CHAPITRE XXXVIII

Comment la dame Cotta fut guérie par le faux moine Sergius.

Il arriva ensuite, environ la Septuagésime, que la seconde femme de Mangu, nommée Cotta, devint fort malade, et Mangu, voyant que les devins et idolâtres ne savaient rien faire qui lui profitât, il envoya vers le moine lui demander ce qui se pourrait faire pour sa guérison ; il répondit assez indiscrètement qu’il se soumettait à perdre la tête s’il ne la guérissait bientôt ; et cela dit, il nous vint trouver et nous conta cette affaire avec beaucoup de larmes, nous conjurant de vouloir veiller cette nuit en prières avec lui ; ce que nous fîmes. Il avait une certaine racine qu’on appelait rhubarbe, qu’il coupa par morceaux, puis la mit en poudre dans de l’eau, avec une petite croix où il y avait un crucifix, nous disant que par ce moyen il connaissait si la malade se porterait bien ou si elle devait bientôt mourir ; car mettant cette croix sur l’estomac de la malade, si elle y demeurait comme collée et attachée, c’était signe qu’elle réchapperait ; mais si elle n’y tenait point du tout, cela montrait qu’elle en devait mourir. Pour moi, je croyais toujours que cette rhubarbe était quelque sainte relique qu’il eût apportée de Jérusalem. Il donnait hardiment à boire de cette eau à toutes sortes de malades. Il ne se pouvait faire qu’ils ne fussent beaucoup émus par une si amère potion, et le changement que cela faisait en eux était réputé pour miracle. Je lui dis qu’il devait plutôt faire de l’eau bénite, dont on use dans l’Église romaine, qui a une grande vertu pour chasser les malins esprits. Il le trouva bon, et à sa requête nous fîmes de cette eau bénite, qu’il mêla avec la sienne de rhubarbe où avait trempé son crucifix toute la nuit. Je lui dis de plus que, s’il était prêtre, l’ordre de prêtrise avait grand pouvoir contre les démons. Il me répondit que vraiment il l’était, mais il mentait : car il n’avait aucun ordre. Il ne savait rien, et n’était, comme j’appris depuis, qu’un pauvre tisserand en son pays, par où je passai en m’en retournant.

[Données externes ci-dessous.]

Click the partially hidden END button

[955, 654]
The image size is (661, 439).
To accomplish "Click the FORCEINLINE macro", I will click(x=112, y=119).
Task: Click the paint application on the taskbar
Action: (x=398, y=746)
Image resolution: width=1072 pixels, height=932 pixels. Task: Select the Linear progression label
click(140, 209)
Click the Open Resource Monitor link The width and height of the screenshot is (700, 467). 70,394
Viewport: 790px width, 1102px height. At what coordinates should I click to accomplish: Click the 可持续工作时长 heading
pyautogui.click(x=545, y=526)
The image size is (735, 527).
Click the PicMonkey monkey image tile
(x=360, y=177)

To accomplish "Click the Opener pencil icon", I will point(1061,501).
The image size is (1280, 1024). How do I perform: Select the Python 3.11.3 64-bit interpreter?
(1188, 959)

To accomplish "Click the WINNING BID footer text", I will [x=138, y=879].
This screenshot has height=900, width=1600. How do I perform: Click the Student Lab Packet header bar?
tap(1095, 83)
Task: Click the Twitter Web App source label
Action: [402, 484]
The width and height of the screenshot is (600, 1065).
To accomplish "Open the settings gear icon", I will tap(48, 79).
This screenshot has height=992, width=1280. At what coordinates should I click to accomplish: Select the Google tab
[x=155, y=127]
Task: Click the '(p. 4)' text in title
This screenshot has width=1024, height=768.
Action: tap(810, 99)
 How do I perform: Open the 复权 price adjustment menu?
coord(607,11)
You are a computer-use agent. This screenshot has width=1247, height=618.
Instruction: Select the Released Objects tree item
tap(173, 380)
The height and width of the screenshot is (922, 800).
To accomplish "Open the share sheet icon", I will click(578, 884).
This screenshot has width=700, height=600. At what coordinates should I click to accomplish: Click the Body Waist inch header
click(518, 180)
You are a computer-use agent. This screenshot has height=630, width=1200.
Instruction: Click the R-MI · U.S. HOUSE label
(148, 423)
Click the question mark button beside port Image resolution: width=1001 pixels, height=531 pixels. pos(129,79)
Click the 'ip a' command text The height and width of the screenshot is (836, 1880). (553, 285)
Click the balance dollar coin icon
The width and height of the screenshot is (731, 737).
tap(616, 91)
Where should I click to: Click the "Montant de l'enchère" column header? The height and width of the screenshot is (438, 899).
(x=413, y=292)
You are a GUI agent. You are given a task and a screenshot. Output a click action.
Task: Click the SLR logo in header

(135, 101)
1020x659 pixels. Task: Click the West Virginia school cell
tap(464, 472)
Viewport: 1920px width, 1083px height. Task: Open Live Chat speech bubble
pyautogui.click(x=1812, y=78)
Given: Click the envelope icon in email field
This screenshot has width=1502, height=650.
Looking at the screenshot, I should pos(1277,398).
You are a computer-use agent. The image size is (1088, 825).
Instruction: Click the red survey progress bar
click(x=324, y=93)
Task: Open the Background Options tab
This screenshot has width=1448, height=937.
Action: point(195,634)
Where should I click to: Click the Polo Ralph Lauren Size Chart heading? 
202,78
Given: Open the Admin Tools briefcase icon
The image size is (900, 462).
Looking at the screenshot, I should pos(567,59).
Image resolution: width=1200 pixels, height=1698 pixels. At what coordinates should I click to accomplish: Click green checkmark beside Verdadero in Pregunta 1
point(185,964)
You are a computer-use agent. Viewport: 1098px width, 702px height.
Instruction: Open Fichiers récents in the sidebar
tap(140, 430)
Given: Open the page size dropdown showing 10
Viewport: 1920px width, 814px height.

Le lendemain, sur le matin, lui et moi avec deux prêtres nestoriens allâmes chez cette dame malade, qui était dans un petit logis derrière son grand ; y étant entrés, elle se mit sur son séant dans son lit et adora la croix, qu’elle fit poser honorablement sur une pièce de soie auprès d’elle et but de cette eau bénite mêlée de rhubarbe et s’en lava aussi l’estomac. Alors le moine me pria de vouloir lire sur elle un évangile, ce que je fis. Je lui lus la passion selon saint Jean ; si bien qu’enfin elle se trouva mieux, et se fit apporter quatre jascots, qu’elle mit premièrement aux pieds de la croix, puis en donna un au moine, et m’en voulait donner un autre, que je ne voulus pas prendre ; mais le moine le prit fort bien pour lui ; elle en donna à chaque prêtre autant, le tout se montant à quarante marcs. Outre cela, elle fit apporter du vin pour faire boire les prêtres, et je fus contraint de boire aussi de sa main en l’honneur de la très sainte Trinité. Elle voulut aussi m’apprendre leur langue, me reprochant en riant que j’étais muet, car alors, n’ayant point d’interprète avec moi, j’étais contraint de ne dire mot.

Le matin du jour suivant, nous retournâmes encore chez elle, et Mangu, ayant su que nous y étions, nous fit venir devant lui. Il avait appris que la dame se portait mieux ; nous le trouvâmes mangeant d’une certaine pâte liquide propre à réconforter le cerveau, accompagné de peu de domestiques, et ayant devant lui des os de mouton brûlés ; il prit la croix en sa main, mais je ne vis pas qu’il la baisât ni adorât ; la regardant seulement, il fit quelques demandes que je n’entendis pas. Le moine le supplia de lui permettre de porter cette croix sur une lance, comme je lui en avais dit quelque chose auparavant ; à quoi Mangu répondit qu’il la portât comme il voudrait. Puis prenant congé de lui, nous retournâmes vers cette dame, que nous trouvâmes saine et gaillarde, buvant toujours de cette eau bénite du moine ; nous lûmes encore la passion sur elle. Ces pauvres misérables prêtres ne lui avaient jamais rien appris de notre créance, ni ne lui avaient pas parlé même de se faire baptiser. J’étais en grande peine de ne lui pouvoir rien dire, ne sachant point leur langue, qu’elle tâchait toutefois de m’apprendre. Ces prêtres ne la reprenaient jamais de croire aux sortilèges. Entre autres je vis là quatre épées à demi tirées de leurs fourreaux, l’une au chevet du lit de la dame, l’autre aux pieds, et les deux autres à chaque côté de la porte. J’y aperçus aussi un calice d’argent, qui peut-être avait été pris en quelqu’une de nos églises de Hongrie ; il était pendu contre la muraille et était plein de cendres, sur lesquelles il y avait une grande pierre noire ; de quoi jamais ces prêtres ne l’en avaient reprise, comme de chose mauvaise ; au contraire, eux-mêmes en font autant et l’apprennent aux autres.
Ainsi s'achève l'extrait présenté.